[MATERIAL PROVIDED — start]

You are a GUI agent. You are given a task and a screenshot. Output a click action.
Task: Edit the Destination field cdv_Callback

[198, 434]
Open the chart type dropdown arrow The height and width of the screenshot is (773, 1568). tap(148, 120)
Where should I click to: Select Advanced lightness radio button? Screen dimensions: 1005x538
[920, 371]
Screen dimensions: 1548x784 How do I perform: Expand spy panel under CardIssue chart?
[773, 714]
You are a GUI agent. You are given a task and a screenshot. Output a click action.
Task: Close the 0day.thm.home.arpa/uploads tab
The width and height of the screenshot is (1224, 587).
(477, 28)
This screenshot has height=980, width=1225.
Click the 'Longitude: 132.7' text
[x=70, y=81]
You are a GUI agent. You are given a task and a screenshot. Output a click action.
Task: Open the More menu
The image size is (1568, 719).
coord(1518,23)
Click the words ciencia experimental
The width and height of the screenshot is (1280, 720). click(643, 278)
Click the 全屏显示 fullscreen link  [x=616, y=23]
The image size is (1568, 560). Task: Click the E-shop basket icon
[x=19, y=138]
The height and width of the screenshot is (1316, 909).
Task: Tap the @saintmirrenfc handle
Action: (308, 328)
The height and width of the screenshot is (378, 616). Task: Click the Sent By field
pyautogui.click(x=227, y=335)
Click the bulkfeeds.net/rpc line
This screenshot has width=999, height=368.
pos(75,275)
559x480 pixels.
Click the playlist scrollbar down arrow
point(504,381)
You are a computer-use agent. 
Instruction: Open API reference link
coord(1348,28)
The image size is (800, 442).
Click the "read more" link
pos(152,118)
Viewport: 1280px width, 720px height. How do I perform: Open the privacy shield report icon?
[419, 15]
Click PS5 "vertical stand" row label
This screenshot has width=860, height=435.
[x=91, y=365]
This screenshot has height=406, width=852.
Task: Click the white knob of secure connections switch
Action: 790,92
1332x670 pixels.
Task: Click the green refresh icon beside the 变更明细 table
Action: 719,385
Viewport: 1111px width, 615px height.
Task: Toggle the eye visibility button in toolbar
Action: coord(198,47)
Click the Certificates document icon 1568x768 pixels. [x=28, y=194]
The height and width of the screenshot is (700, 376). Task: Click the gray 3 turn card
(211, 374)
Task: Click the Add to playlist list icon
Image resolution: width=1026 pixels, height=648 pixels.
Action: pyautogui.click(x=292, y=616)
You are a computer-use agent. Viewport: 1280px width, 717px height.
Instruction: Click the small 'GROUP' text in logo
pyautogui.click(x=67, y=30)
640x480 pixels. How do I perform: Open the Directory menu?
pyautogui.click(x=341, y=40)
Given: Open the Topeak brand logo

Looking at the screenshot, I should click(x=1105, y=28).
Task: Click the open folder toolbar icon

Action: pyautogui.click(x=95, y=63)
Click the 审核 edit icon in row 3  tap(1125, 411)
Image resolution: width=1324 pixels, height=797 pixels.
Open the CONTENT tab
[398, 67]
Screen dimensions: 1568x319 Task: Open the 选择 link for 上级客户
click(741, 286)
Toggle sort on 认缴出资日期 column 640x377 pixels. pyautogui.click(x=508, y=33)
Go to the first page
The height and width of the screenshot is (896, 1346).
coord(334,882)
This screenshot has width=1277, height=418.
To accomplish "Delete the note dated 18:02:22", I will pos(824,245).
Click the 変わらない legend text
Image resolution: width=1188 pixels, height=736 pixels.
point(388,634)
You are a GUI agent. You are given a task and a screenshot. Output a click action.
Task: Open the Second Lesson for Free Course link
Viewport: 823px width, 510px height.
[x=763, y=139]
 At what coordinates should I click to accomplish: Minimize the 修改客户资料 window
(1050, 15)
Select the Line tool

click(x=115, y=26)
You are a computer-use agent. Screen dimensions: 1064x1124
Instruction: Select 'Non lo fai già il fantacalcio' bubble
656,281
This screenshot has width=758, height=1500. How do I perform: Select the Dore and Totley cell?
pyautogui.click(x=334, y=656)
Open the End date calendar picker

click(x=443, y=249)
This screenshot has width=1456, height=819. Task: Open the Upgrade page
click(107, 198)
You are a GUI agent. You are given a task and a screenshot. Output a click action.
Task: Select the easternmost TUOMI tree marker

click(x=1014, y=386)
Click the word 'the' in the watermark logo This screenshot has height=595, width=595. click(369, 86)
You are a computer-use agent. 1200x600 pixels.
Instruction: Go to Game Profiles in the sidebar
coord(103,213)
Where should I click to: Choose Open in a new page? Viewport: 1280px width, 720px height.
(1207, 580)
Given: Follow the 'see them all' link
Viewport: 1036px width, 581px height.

[MATERIAL PROVIDED — finish]

Output all of the material exactly.

--- ANSWER BOX ---
You are a GUI agent. You are given a task and a screenshot. Output a click action.
Task: Edit the Destination field cdv_Callback

[198, 434]
Open the chart type dropdown arrow The height and width of the screenshot is (773, 1568). tap(148, 120)
Where should I click to: Select Advanced lightness radio button? Screen dimensions: 1005x538
[920, 371]
Screen dimensions: 1548x784 How do I perform: Expand spy panel under CardIssue chart?
[773, 714]
You are a GUI agent. You are given a task and a screenshot. Output a click action.
Task: Close the 0day.thm.home.arpa/uploads tab
The width and height of the screenshot is (1224, 587).
(477, 28)
This screenshot has height=980, width=1225.
Click the 'Longitude: 132.7' text
[x=70, y=81]
You are a GUI agent. You are given a task and a screenshot. Output a click action.
Task: Open the More menu
The image size is (1568, 719).
coord(1518,23)
Click the words ciencia experimental
The width and height of the screenshot is (1280, 720). click(643, 278)
Click the 全屏显示 fullscreen link  [x=616, y=23]
The image size is (1568, 560). Task: Click the E-shop basket icon
[x=19, y=138]
The height and width of the screenshot is (1316, 909).
Task: Tap the @saintmirrenfc handle
Action: (308, 328)
The height and width of the screenshot is (378, 616). Task: Click the Sent By field
pyautogui.click(x=227, y=335)
Click the bulkfeeds.net/rpc line
This screenshot has width=999, height=368.
pos(75,275)
559x480 pixels.
Click the playlist scrollbar down arrow
point(504,381)
You are a computer-use agent. 
Instruction: Open API reference link
coord(1348,28)
The image size is (800, 442).
Click the "read more" link
pos(152,118)
Viewport: 1280px width, 720px height. How do I perform: Open the privacy shield report icon?
[419, 15]
Click PS5 "vertical stand" row label
This screenshot has width=860, height=435.
[x=91, y=365]
This screenshot has height=406, width=852.
Task: Click the white knob of secure connections switch
Action: 790,92
1332x670 pixels.
Task: Click the green refresh icon beside the 变更明细 table
Action: 719,385
Viewport: 1111px width, 615px height.
Task: Toggle the eye visibility button in toolbar
Action: coord(198,47)
Click the Certificates document icon 1568x768 pixels. [x=28, y=194]
The height and width of the screenshot is (700, 376). Task: Click the gray 3 turn card
(211, 374)
Task: Click the Add to playlist list icon
Image resolution: width=1026 pixels, height=648 pixels.
Action: pyautogui.click(x=292, y=616)
You are a computer-use agent. Viewport: 1280px width, 717px height.
Instruction: Click the small 'GROUP' text in logo
pyautogui.click(x=67, y=30)
640x480 pixels. How do I perform: Open the Directory menu?
pyautogui.click(x=341, y=40)
Given: Open the Topeak brand logo

Looking at the screenshot, I should click(x=1105, y=28).
Task: Click the open folder toolbar icon

Action: pyautogui.click(x=95, y=63)
Click the 审核 edit icon in row 3  tap(1125, 411)
Image resolution: width=1324 pixels, height=797 pixels.
Open the CONTENT tab
[398, 67]
Screen dimensions: 1568x319 Task: Open the 选择 link for 上级客户
click(741, 286)
Toggle sort on 认缴出资日期 column 640x377 pixels. pyautogui.click(x=508, y=33)
Go to the first page
The height and width of the screenshot is (896, 1346).
coord(334,882)
This screenshot has width=1277, height=418.
To accomplish "Delete the note dated 18:02:22", I will pos(824,245).
Click the 変わらない legend text
Image resolution: width=1188 pixels, height=736 pixels.
point(388,634)
You are a GUI agent. You are given a task and a screenshot. Output a click action.
Task: Open the Second Lesson for Free Course link
Viewport: 823px width, 510px height.
[x=763, y=139]
 At what coordinates should I click to accomplish: Minimize the 修改客户资料 window
(1050, 15)
Select the Line tool

click(x=115, y=26)
You are a computer-use agent. Screen dimensions: 1064x1124
Instruction: Select 'Non lo fai già il fantacalcio' bubble
656,281
This screenshot has width=758, height=1500. How do I perform: Select the Dore and Totley cell?
pyautogui.click(x=334, y=656)
Open the End date calendar picker

click(x=443, y=249)
This screenshot has width=1456, height=819. Task: Open the Upgrade page
click(107, 198)
You are a GUI agent. You are given a task and a screenshot. Output a click action.
Task: Select the easternmost TUOMI tree marker

click(x=1014, y=386)
Click the word 'the' in the watermark logo This screenshot has height=595, width=595. click(369, 86)
You are a computer-use agent. 1200x600 pixels.
Instruction: Go to Game Profiles in the sidebar
coord(103,213)
Where should I click to: Choose Open in a new page? Viewport: 1280px width, 720px height.
(1207, 580)
Given: Follow the 'see them all' link
Viewport: 1036px width, 581px height.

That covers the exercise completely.